*Stored entries*.
[Start of section]
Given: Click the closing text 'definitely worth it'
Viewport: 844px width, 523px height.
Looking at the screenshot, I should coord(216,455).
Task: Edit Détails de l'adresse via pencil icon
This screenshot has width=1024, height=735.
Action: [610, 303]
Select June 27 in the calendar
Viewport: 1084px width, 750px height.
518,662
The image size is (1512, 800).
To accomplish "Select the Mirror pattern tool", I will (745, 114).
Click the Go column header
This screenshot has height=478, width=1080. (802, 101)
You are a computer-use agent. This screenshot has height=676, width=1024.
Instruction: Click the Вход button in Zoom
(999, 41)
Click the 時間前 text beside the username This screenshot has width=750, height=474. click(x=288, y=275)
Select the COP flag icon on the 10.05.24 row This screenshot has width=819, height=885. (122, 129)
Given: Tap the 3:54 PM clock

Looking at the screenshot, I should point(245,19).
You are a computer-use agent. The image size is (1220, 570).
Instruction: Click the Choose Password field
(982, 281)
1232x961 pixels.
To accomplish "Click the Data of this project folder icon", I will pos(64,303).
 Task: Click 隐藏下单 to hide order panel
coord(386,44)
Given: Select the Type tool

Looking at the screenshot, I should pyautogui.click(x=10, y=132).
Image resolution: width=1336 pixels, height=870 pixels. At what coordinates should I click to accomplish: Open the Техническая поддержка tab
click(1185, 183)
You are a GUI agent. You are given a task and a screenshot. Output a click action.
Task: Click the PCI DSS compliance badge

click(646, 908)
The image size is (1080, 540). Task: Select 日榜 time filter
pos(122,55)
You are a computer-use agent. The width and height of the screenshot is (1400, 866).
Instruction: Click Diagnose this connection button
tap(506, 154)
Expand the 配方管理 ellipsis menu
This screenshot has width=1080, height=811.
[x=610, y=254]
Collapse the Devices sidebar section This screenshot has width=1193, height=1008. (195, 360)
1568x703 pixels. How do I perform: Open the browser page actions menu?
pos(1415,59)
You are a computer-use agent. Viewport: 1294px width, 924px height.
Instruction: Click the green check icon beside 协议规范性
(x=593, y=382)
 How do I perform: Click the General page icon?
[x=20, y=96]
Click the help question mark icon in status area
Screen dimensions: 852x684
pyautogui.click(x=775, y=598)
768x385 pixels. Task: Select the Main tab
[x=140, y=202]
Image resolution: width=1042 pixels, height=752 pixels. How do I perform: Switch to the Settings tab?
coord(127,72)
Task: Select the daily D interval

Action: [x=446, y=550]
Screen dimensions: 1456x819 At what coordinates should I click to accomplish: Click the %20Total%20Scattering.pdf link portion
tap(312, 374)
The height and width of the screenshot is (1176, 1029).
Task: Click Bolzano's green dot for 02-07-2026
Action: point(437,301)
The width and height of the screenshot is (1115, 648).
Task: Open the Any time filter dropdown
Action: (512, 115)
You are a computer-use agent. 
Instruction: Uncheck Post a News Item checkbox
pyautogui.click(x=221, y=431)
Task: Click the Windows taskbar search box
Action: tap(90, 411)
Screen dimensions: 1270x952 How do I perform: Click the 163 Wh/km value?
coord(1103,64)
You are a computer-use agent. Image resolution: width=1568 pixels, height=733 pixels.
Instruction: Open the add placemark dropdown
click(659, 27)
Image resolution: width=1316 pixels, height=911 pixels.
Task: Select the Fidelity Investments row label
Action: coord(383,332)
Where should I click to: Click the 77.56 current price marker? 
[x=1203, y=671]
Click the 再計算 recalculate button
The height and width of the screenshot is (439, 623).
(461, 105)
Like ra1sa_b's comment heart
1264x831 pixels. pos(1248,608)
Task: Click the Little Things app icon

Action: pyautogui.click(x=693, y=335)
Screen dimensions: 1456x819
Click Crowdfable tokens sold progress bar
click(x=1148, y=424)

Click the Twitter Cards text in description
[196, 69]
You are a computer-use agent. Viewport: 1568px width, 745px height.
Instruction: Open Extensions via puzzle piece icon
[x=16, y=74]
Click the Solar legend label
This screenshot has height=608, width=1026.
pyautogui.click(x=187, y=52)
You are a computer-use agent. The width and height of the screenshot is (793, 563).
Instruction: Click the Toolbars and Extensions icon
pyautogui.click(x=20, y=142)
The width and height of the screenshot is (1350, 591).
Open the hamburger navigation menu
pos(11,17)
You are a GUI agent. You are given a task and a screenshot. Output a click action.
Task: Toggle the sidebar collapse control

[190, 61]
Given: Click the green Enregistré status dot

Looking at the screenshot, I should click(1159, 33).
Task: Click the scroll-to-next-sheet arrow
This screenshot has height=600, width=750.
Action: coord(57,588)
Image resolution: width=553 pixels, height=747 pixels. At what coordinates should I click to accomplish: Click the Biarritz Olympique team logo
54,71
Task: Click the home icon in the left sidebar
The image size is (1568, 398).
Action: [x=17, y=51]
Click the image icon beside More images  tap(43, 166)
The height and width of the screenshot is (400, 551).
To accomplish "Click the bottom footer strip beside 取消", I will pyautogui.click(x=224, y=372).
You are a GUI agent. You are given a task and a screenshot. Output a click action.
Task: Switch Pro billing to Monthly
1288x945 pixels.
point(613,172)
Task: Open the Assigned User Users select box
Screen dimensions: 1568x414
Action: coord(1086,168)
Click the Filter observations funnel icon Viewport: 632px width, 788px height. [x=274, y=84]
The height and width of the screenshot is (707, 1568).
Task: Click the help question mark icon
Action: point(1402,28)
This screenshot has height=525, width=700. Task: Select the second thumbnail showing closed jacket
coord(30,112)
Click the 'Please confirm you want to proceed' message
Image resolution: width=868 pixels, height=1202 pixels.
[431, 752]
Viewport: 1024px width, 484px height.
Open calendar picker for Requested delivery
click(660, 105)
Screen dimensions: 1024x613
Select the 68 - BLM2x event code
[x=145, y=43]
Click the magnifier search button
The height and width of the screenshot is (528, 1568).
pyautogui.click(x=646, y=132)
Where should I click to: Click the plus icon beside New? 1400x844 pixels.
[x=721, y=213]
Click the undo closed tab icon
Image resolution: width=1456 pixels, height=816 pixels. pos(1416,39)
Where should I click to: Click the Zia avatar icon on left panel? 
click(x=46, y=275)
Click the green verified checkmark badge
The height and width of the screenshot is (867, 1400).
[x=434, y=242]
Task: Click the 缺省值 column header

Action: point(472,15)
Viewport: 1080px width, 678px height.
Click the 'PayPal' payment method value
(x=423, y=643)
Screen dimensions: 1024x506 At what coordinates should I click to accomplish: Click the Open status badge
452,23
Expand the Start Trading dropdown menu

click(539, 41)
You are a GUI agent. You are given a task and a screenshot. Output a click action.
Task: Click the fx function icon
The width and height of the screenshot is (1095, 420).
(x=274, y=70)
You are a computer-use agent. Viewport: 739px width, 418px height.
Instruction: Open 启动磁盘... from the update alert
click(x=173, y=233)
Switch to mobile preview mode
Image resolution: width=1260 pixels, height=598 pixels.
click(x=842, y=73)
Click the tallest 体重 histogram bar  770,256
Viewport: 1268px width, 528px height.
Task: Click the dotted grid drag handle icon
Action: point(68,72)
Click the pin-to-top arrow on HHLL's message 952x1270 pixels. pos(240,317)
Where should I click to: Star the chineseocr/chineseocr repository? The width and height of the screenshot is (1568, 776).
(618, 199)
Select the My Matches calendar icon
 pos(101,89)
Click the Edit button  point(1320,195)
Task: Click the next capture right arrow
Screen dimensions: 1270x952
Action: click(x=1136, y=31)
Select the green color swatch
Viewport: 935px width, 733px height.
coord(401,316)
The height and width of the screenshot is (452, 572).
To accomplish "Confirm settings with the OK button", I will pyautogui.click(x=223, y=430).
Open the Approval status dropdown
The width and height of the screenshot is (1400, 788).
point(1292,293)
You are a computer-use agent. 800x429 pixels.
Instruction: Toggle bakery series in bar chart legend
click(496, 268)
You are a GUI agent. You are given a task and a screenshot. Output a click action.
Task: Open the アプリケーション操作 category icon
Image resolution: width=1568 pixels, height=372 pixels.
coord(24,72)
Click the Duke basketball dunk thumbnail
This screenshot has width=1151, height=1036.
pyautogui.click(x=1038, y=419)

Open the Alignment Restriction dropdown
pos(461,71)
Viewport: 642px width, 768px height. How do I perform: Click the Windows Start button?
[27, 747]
[End of section]
*EXERCISE AIM*. Reproduce, word for word and in full, only the lines above that start at the line with "Expand the Start Trading dropdown menu" and run through the line with "Click the pin-to-top", both ends included.

*TASK ANSWER*.
Expand the Start Trading dropdown menu

click(539, 41)
You are a GUI agent. You are given a task and a screenshot. Output a click action.
Task: Click the fx function icon
The width and height of the screenshot is (1095, 420).
(x=274, y=70)
You are a computer-use agent. Viewport: 739px width, 418px height.
Instruction: Open 启动磁盘... from the update alert
click(x=173, y=233)
Switch to mobile preview mode
Image resolution: width=1260 pixels, height=598 pixels.
click(x=842, y=73)
Click the tallest 体重 histogram bar  770,256
Viewport: 1268px width, 528px height.
Task: Click the dotted grid drag handle icon
Action: point(68,72)
Click the pin-to-top arrow on HHLL's message 952x1270 pixels. pos(240,317)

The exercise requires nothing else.